### Task to carry out:
In the answer, every entry must appear exactly as given.

· · ·

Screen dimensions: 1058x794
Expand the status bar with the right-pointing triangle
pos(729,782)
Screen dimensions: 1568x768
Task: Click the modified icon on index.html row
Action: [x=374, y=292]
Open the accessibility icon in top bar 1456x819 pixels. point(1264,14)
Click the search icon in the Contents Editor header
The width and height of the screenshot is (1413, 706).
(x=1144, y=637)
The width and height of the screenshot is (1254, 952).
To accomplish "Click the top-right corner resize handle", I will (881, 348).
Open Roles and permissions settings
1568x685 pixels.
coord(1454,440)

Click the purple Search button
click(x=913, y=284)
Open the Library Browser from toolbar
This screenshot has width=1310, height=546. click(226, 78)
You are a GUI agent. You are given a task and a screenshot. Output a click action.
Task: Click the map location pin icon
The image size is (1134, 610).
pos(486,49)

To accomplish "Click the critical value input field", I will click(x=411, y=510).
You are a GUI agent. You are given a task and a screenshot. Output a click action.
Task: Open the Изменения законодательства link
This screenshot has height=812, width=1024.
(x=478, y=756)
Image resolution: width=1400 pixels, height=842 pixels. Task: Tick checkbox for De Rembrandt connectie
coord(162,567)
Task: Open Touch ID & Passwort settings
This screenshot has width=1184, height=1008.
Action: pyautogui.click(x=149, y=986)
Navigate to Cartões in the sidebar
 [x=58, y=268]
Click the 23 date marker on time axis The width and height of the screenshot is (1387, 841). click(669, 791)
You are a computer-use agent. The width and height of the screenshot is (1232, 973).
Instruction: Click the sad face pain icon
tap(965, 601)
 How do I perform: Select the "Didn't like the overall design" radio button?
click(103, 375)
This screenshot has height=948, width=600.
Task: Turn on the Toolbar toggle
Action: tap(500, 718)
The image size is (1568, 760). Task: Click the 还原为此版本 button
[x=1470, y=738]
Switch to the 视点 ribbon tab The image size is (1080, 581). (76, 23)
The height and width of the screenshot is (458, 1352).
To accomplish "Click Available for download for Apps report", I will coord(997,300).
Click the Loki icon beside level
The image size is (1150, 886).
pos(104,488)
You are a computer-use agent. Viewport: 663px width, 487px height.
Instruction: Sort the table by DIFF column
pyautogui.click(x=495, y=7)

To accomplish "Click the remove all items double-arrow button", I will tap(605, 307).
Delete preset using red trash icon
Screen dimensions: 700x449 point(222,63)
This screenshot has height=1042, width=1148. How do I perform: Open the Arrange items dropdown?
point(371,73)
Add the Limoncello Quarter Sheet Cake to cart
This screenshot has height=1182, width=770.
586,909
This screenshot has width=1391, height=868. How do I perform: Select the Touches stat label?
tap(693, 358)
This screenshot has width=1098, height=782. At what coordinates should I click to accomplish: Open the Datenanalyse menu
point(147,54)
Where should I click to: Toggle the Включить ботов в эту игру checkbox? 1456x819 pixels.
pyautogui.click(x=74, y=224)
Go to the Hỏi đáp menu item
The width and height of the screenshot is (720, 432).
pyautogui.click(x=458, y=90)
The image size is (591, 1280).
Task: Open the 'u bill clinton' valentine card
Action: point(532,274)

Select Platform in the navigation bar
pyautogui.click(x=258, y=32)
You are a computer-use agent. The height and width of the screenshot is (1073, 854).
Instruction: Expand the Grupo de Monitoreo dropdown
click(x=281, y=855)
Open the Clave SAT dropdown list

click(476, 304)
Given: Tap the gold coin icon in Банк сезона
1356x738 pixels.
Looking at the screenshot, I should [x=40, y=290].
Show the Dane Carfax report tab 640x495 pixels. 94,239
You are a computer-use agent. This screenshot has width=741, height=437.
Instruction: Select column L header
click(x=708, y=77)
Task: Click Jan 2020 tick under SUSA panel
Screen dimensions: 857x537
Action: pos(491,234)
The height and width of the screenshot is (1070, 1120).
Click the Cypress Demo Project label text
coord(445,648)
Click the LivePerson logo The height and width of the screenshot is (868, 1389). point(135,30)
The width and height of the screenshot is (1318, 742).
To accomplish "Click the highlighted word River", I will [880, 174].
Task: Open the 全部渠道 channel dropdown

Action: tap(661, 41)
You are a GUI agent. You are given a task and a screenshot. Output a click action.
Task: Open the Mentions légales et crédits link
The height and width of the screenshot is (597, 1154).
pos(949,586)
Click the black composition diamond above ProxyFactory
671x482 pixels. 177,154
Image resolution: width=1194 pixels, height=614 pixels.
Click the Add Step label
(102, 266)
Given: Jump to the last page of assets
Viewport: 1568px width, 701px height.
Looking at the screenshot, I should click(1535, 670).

· · ·

### Task response:
Screen dimensions: 1058x794
Expand the status bar with the right-pointing triangle
pos(729,782)
Screen dimensions: 1568x768
Task: Click the modified icon on index.html row
Action: [x=374, y=292]
Open the accessibility icon in top bar 1456x819 pixels. point(1264,14)
Click the search icon in the Contents Editor header
The width and height of the screenshot is (1413, 706).
(x=1144, y=637)
The width and height of the screenshot is (1254, 952).
To accomplish "Click the top-right corner resize handle", I will (881, 348).
Open Roles and permissions settings
1568x685 pixels.
coord(1454,440)

Click the purple Search button
click(x=913, y=284)
Open the Library Browser from toolbar
This screenshot has width=1310, height=546. click(226, 78)
You are a GUI agent. You are given a task and a screenshot. Output a click action.
Task: Click the map location pin icon
The image size is (1134, 610).
pos(486,49)

To accomplish "Click the critical value input field", I will click(x=411, y=510).
You are a GUI agent. You are given a task and a screenshot. Output a click action.
Task: Open the Изменения законодательства link
This screenshot has height=812, width=1024.
(x=478, y=756)
Image resolution: width=1400 pixels, height=842 pixels. Task: Tick checkbox for De Rembrandt connectie
coord(162,567)
Task: Open Touch ID & Passwort settings
This screenshot has width=1184, height=1008.
Action: pyautogui.click(x=149, y=986)
Navigate to Cartões in the sidebar
 [x=58, y=268]
Click the 23 date marker on time axis The width and height of the screenshot is (1387, 841). click(669, 791)
You are a computer-use agent. The width and height of the screenshot is (1232, 973).
Instruction: Click the sad face pain icon
tap(965, 601)
 How do I perform: Select the "Didn't like the overall design" radio button?
click(103, 375)
This screenshot has height=948, width=600.
Task: Turn on the Toolbar toggle
Action: tap(500, 718)
The image size is (1568, 760). Task: Click the 还原为此版本 button
[x=1470, y=738]
Switch to the 视点 ribbon tab The image size is (1080, 581). (76, 23)
The height and width of the screenshot is (458, 1352).
To accomplish "Click Available for download for Apps report", I will coord(997,300).
Click the Loki icon beside level
The image size is (1150, 886).
pos(104,488)
You are a computer-use agent. Viewport: 663px width, 487px height.
Instruction: Sort the table by DIFF column
pyautogui.click(x=495, y=7)

To accomplish "Click the remove all items double-arrow button", I will tap(605, 307).
Delete preset using red trash icon
Screen dimensions: 700x449 point(222,63)
This screenshot has height=1042, width=1148. How do I perform: Open the Arrange items dropdown?
point(371,73)
Add the Limoncello Quarter Sheet Cake to cart
This screenshot has height=1182, width=770.
586,909
This screenshot has width=1391, height=868. How do I perform: Select the Touches stat label?
tap(693, 358)
This screenshot has width=1098, height=782. At what coordinates should I click to accomplish: Open the Datenanalyse menu
point(147,54)
Where should I click to: Toggle the Включить ботов в эту игру checkbox? 1456x819 pixels.
pyautogui.click(x=74, y=224)
Go to the Hỏi đáp menu item
The width and height of the screenshot is (720, 432).
pyautogui.click(x=458, y=90)
The image size is (591, 1280).
Task: Open the 'u bill clinton' valentine card
Action: point(532,274)

Select Platform in the navigation bar
pyautogui.click(x=258, y=32)
You are a computer-use agent. The height and width of the screenshot is (1073, 854).
Instruction: Expand the Grupo de Monitoreo dropdown
click(x=281, y=855)
Open the Clave SAT dropdown list

click(476, 304)
Given: Tap the gold coin icon in Банк сезона
1356x738 pixels.
Looking at the screenshot, I should [x=40, y=290].
Show the Dane Carfax report tab 640x495 pixels. 94,239
You are a computer-use agent. This screenshot has width=741, height=437.
Instruction: Select column L header
click(x=708, y=77)
Task: Click Jan 2020 tick under SUSA panel
Screen dimensions: 857x537
Action: pos(491,234)
The height and width of the screenshot is (1070, 1120).
Click the Cypress Demo Project label text
coord(445,648)
Click the LivePerson logo The height and width of the screenshot is (868, 1389). point(135,30)
The width and height of the screenshot is (1318, 742).
To accomplish "Click the highlighted word River", I will [880, 174].
Task: Open the 全部渠道 channel dropdown

Action: tap(661, 41)
You are a GUI agent. You are given a task and a screenshot. Output a click action.
Task: Open the Mentions légales et crédits link
The height and width of the screenshot is (597, 1154).
pos(949,586)
Click the black composition diamond above ProxyFactory
671x482 pixels. 177,154
Image resolution: width=1194 pixels, height=614 pixels.
Click the Add Step label
(102, 266)
Given: Jump to the last page of assets
Viewport: 1568px width, 701px height.
Looking at the screenshot, I should click(1535, 670).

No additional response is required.